# GIVEN PASSAGE

The historian seeking something of the old coaching days at Bromley pities himself. He finds the “Swan” very gay and attractive in summer with displays of geraniums, calceolarias, and lobelia, but he does not find the old house, and when he has found the “Bell,” in the centre of the town, he has come to a very beautiful building; but it is modern. The alleged fact that its doorway is on a level with the cross of St. Paul’s Cathedral does not seem to have the significance it would possess were the old house standing.
The old inn is the subject of a slight reference in Jane Austen’s “Pride and Prejudice,” where she makes Lady Catherine say: “Where shall you change horses? Oh, Bromley, of course. If you mention my name at the ‘Bell’ you will be attended to.” The passage does not make my pulses leap.
Only the “White Hart” remains; appropriately enough white-faced, cool and clean-looking, with the white hart himself “couchant regardant, collared or,” as a herald might say, over the portico. Unhappily, gigantic modern red-brick buildings encompass the inn, rising to four times the height of it, and presently the old house itself will inevitably go.
Beyond this point is South Bromley, where the railway runs and modern expansion is most evident. You descend to it, and having descended immediately ascend again, up the not very Andean slope of Mason’s Hill.

# PROVIDED RECORDS
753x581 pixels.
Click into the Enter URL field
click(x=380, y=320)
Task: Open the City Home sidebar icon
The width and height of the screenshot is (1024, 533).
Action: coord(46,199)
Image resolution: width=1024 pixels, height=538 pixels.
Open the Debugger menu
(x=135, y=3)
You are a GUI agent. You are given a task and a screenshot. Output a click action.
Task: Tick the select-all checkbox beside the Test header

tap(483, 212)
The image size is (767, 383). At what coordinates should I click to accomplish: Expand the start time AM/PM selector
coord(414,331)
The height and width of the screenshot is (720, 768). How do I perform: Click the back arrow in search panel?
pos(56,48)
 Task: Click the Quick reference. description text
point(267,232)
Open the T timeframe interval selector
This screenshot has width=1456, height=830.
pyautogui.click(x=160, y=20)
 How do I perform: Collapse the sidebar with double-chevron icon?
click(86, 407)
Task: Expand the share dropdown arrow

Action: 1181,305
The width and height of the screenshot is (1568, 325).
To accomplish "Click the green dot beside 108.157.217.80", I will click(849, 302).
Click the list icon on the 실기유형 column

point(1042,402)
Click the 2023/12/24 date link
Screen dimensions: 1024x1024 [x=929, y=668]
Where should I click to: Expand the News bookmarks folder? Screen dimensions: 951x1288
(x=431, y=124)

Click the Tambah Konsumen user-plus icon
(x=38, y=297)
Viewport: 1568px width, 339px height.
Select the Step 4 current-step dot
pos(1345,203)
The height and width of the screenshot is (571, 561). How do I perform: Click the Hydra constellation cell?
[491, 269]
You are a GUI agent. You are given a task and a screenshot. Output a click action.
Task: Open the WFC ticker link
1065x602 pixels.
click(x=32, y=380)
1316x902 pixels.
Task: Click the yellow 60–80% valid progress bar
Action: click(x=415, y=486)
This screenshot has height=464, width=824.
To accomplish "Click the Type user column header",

# WRITTEN REQUEST A
Name every flower the Bromley passage lists in the summer displays at the "Swan."
# WRITTEN REQUEST B
According to the Bromley passage, which novel mentions the "Bell"?
# WRITTEN REQUEST C
Sum up the Bromley passage in two sentences.
The rows have nothing to do with the Bromley text.

# WRITTEN RESPONSE A
Geraniums, calceolarias, and lobelia.

# WRITTEN RESPONSE B
Jane Austen's "Pride and Prejudice."

# WRITTEN RESPONSE C
A historian looking for traces of Bromley's old coaching days finds that the "Swan" and the "Bell" have been rebuilt as modern buildings, though the old "Bell" is briefly mentioned in "Pride and Prejudice." Only the "White Hart" remains, and huge modern red-brick buildings surround it, so it too will likely be lost.